It’s official. UK-based businesses cut their investments in every single quarter of 2018 – the first time since the Great Recession that the country has experienced such a prolonged decline in investment.
Businesses were reducing investments as the Brexit deadline approached. The divorce was originally set for today – 29 March – but was recently extended to either April or May. The Brexit date now depends on whether a separation deal is approved by the UK parliament.
The Office for National Statistics (ONS) said business investment fell to £46.7bn in the fourth quarter, down by 0.9% from the third quarter. In the preceding quarters it had dipped by 0.6%, 0.4% and 0.6%.
The numbers are less dramatic when you look at 2018 versus 2017, with ONS data showing investment fell by 0.4% compared with the previous year.
“The last time business investment saw a larger fall was in 2009, when it fell by 16.6% compared with 2008,” the ONS said in a new report.
In 2017, business investment grew by 1.5%, but it shrunk by 0.2% in 2016 as companies reacted to the results of the Brexit referendum.
Investment in the transport equipment sector was particularly hard hit last year and dragged down the overall figure.

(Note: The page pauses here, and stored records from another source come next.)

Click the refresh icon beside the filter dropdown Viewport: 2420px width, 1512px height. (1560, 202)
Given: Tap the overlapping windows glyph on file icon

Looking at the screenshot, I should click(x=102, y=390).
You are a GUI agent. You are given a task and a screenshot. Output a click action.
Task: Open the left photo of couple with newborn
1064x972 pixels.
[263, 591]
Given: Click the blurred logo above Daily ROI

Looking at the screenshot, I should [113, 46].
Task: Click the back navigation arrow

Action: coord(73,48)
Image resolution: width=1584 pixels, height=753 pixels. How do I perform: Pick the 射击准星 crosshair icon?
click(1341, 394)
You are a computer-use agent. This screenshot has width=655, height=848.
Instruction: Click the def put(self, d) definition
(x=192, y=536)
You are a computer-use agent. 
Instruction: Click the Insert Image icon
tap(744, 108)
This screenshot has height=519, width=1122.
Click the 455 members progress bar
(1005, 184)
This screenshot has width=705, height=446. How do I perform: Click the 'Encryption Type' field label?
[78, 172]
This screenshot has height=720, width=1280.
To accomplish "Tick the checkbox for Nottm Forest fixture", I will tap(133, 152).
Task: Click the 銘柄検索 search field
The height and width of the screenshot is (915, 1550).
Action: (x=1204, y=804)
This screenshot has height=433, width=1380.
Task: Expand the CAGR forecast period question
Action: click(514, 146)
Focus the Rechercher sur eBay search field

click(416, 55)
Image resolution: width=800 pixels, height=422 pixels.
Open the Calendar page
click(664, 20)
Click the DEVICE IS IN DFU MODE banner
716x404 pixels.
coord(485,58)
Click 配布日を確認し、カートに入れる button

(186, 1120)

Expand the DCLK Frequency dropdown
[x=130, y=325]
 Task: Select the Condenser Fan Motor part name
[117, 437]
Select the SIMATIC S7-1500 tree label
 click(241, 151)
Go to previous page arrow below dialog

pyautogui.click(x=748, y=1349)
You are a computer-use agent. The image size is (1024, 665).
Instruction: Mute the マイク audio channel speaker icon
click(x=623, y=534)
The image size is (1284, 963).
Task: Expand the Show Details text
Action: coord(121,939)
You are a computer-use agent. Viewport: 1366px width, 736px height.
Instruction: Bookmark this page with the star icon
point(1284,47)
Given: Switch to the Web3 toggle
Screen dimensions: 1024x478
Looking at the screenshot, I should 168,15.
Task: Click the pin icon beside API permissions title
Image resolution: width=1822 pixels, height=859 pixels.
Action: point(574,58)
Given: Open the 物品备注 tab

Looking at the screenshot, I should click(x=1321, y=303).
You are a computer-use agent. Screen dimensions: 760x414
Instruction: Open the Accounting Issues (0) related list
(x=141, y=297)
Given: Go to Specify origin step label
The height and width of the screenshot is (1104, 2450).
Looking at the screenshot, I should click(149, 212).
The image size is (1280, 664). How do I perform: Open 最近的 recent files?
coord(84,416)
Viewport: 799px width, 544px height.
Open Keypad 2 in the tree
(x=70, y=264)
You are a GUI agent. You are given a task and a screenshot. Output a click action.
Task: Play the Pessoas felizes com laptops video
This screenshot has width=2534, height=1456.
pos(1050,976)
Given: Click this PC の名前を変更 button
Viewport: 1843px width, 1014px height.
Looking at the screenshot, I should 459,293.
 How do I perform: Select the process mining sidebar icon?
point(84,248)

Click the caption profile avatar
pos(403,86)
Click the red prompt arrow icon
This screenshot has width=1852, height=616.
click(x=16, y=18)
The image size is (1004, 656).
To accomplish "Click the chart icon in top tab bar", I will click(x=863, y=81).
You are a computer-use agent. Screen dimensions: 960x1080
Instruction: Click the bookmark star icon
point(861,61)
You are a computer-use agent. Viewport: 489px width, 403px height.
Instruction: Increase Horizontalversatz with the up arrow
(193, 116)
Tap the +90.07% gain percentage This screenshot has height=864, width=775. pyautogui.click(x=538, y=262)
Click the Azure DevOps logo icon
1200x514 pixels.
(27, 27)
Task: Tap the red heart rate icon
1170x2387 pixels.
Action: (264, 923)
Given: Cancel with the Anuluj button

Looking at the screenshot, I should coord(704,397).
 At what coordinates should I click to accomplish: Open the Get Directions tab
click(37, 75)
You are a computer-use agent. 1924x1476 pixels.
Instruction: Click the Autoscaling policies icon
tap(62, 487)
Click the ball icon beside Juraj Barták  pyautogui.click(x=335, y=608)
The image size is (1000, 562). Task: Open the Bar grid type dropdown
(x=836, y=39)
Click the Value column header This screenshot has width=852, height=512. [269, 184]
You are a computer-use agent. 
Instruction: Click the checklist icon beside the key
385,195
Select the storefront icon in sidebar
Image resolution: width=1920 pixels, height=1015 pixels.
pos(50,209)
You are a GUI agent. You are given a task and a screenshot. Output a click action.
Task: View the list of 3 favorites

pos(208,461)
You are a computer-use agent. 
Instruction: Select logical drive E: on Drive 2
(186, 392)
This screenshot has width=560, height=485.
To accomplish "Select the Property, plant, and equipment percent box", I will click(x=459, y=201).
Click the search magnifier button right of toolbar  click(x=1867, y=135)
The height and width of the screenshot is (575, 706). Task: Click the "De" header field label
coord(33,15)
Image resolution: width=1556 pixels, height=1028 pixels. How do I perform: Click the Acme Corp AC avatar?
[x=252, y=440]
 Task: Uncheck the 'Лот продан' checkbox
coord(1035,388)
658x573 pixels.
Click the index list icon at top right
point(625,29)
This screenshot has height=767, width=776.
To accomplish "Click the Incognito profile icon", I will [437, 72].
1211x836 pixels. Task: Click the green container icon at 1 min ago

“There is evidence to suggest that the recent falls in investment in transport equipment can be partially attributed to decreased investment in aircraft,” the ONS said.
The auto sector, in particular, has also suffered.
Recent data from the Society of Motor Manufacturers and Traders (SMMT) showed fresh inward investment in the British car sector plummeted by nearly 50% in 2018 compared with the previous year. Just under £589m was invested in the industry last year, “amid fears over the UK’s future trading prospects with the EU and other key global markets,” the SMMT said.